En una jugada que no sorprende a nadie, Corea del Norte ha decidido lanzar un misil hacia el mar de Japón, un gesto que llega tras criticar la postura «belicista» de Tokio. La situación se calienta cada vez más y los ecos de las recientes maniobras militares japonesas resuenan en este escenario complicado. Este lanzamiento se produjo en una tarde tensa y, aunque no se ha confirmado que el proyectil haya cruzado a territorio japonés, la preocupación está latente.
Un juego peligroso entre potencias
Las autoridades japonesas no han tardado en reaccionar. En sus redes sociales, el Ministerio de Defensa ha indicado que están «analizando los detalles» del incidente mientras trabajan codo a codo con Estados Unidos y Corea del Sur. Se sienten obligados a estar listos para cualquier imprevisto; es la realidad amarga de vivir bajo esta sombra constante.

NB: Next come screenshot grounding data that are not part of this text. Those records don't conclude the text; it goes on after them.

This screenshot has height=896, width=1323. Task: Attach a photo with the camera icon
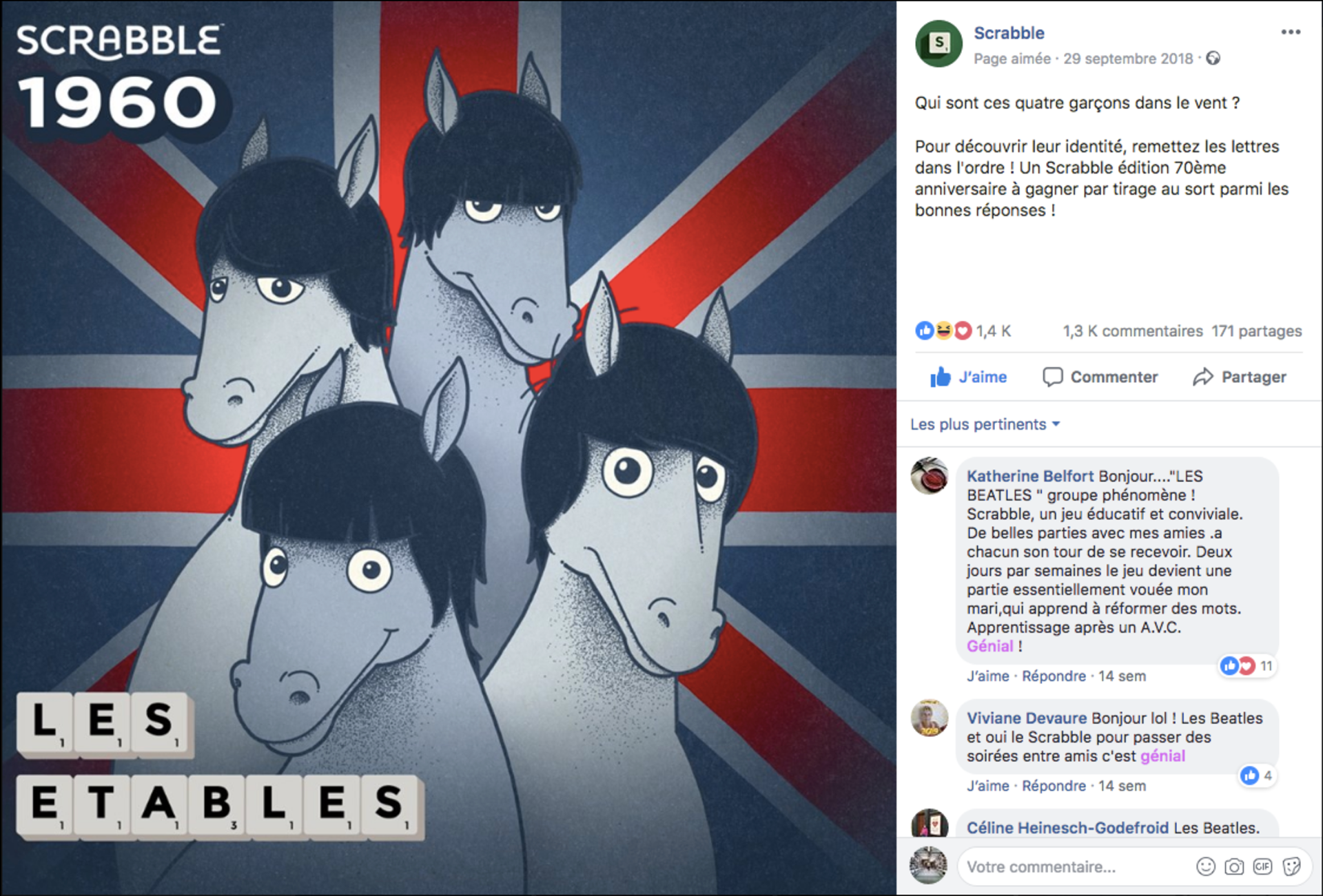pos(1234,866)
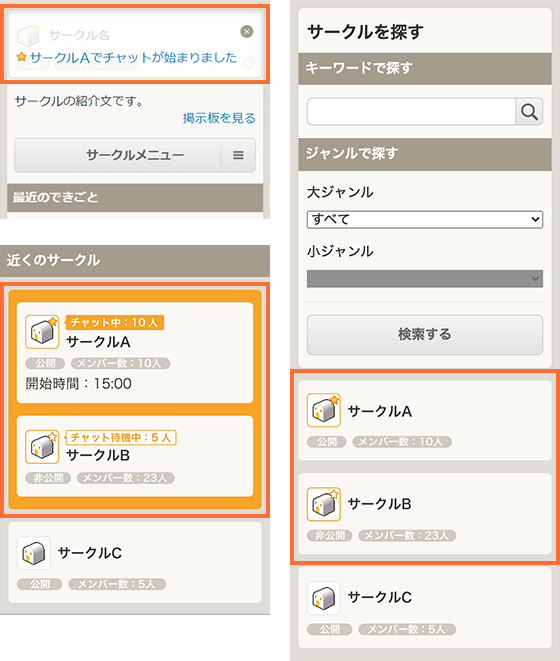Focus the keyword search text field
The height and width of the screenshot is (661, 560).
click(x=412, y=112)
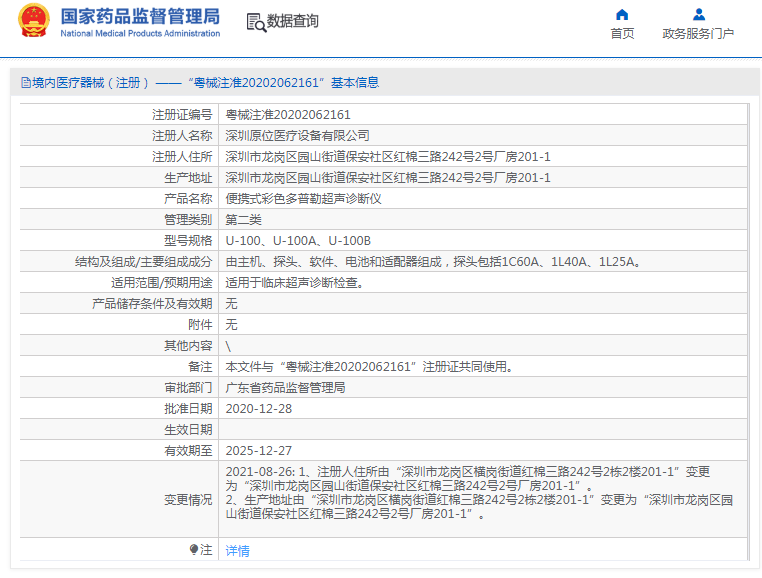
Task: Click the 数据查询 magnifier document icon
Action: (255, 21)
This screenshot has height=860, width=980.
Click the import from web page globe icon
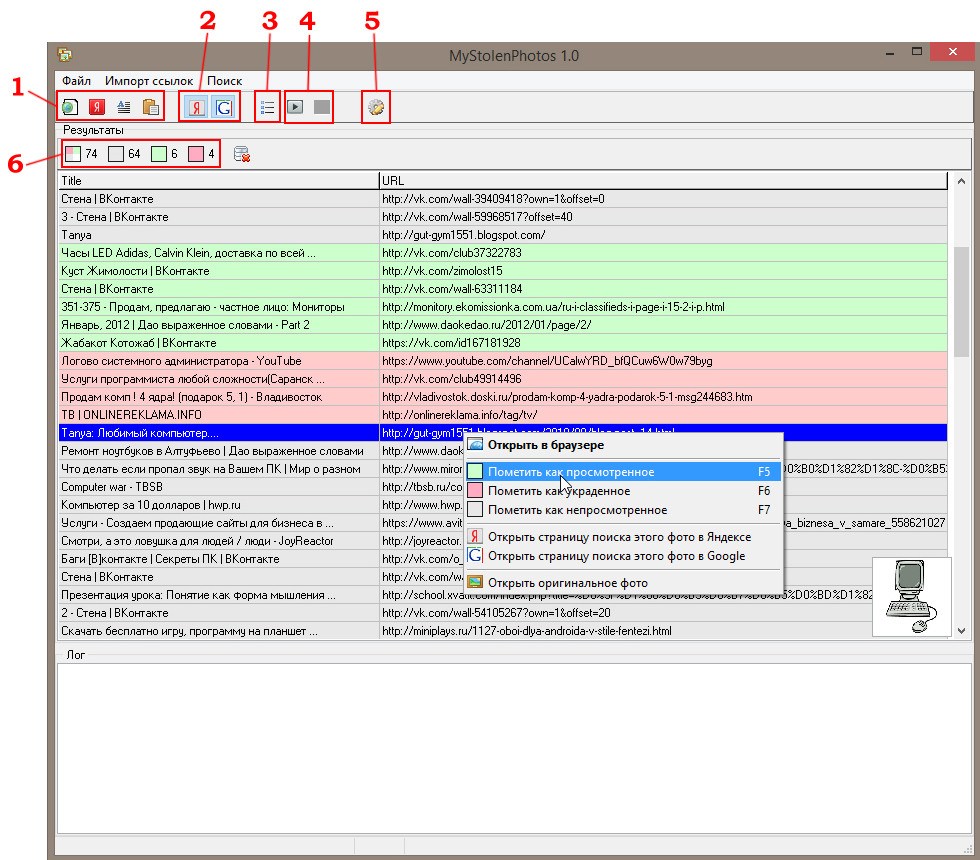pyautogui.click(x=69, y=107)
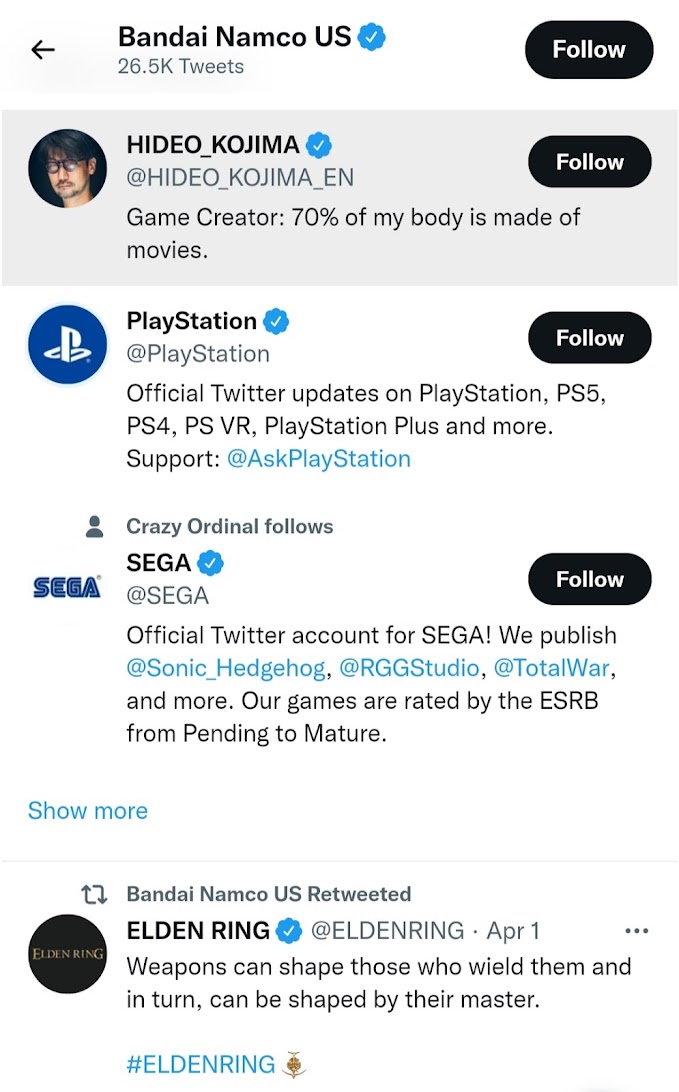The width and height of the screenshot is (679, 1092).
Task: Open HIDEO_KOJIMA profile picture
Action: (67, 169)
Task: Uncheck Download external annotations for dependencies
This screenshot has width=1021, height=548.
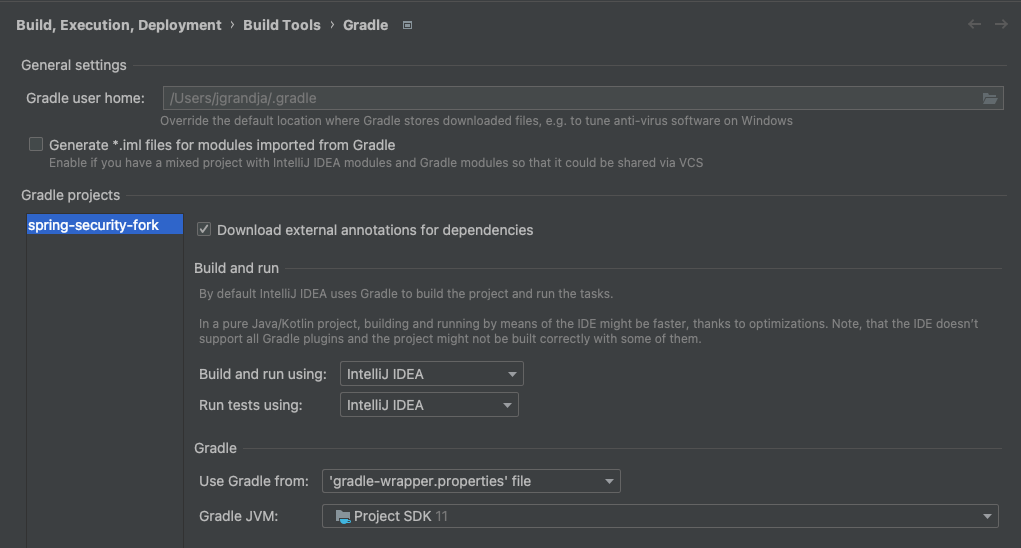Action: (x=204, y=230)
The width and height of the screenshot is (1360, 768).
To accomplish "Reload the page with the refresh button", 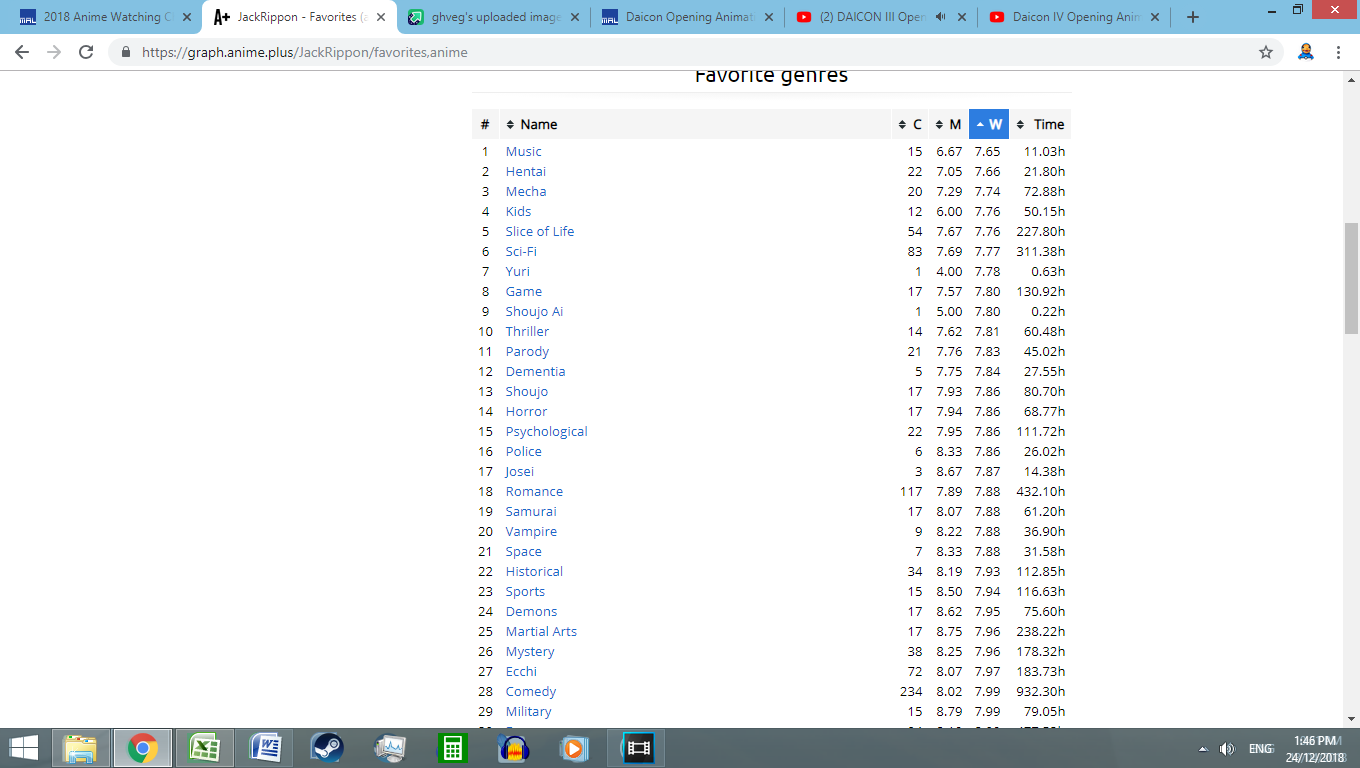I will tap(86, 52).
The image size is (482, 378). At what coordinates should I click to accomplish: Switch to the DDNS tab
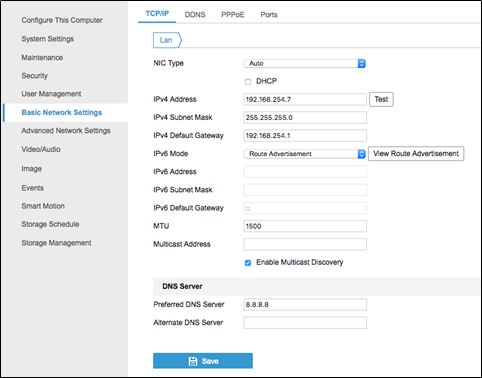coord(195,15)
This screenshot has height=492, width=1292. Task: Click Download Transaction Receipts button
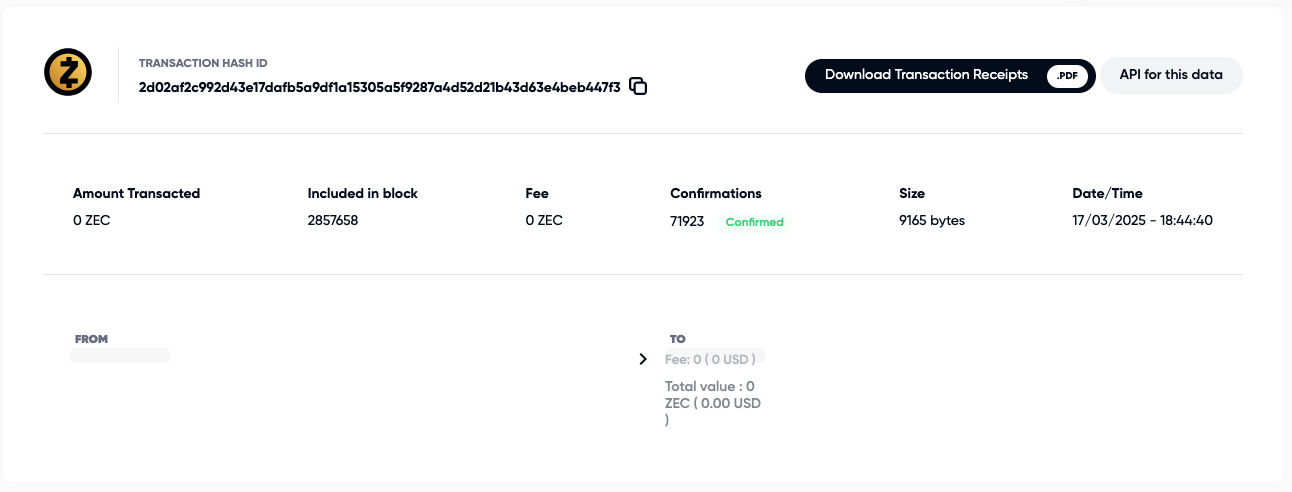(926, 75)
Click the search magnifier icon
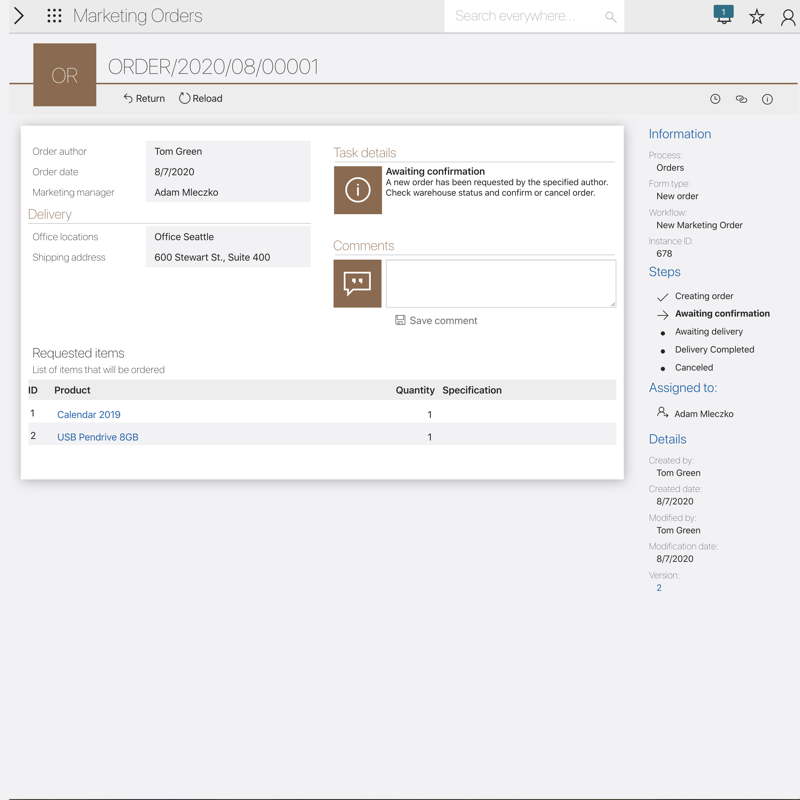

A primera hora, los sistemas surcoreanos detectaron el lanzamiento desde Wonsan, esa ciudad portuaria que parece ser epicentro de tantas tensiones. Kim Yo Jong, hermana del líder norcoreano Kim Jong Un, ha dejado claro que su país no tolerará lo que considera una amenaza grave por parte de Japón. Las maniobras militares niponas han encendido aún más la chispa del conflicto.
No olvidemos que esto llega justo después de unos ejercicios conjuntos entre las Fuerzas Armadas de Japón y Corea del Sur, los primeros en casi nueve años. Todo esto marca un nuevo capítulo en las relaciones entre estos países vecinos y hace que nos preguntemos: ¿hasta dónde llegarán?
La escalada continúa y cada movimiento cuenta; ya hemos visto cómo Pyongyang no titubea en mostrar su poderío militar. El tiempo dirá si estamos ante una nueva fase o simplemente otro capítulo más en esta historia interminable.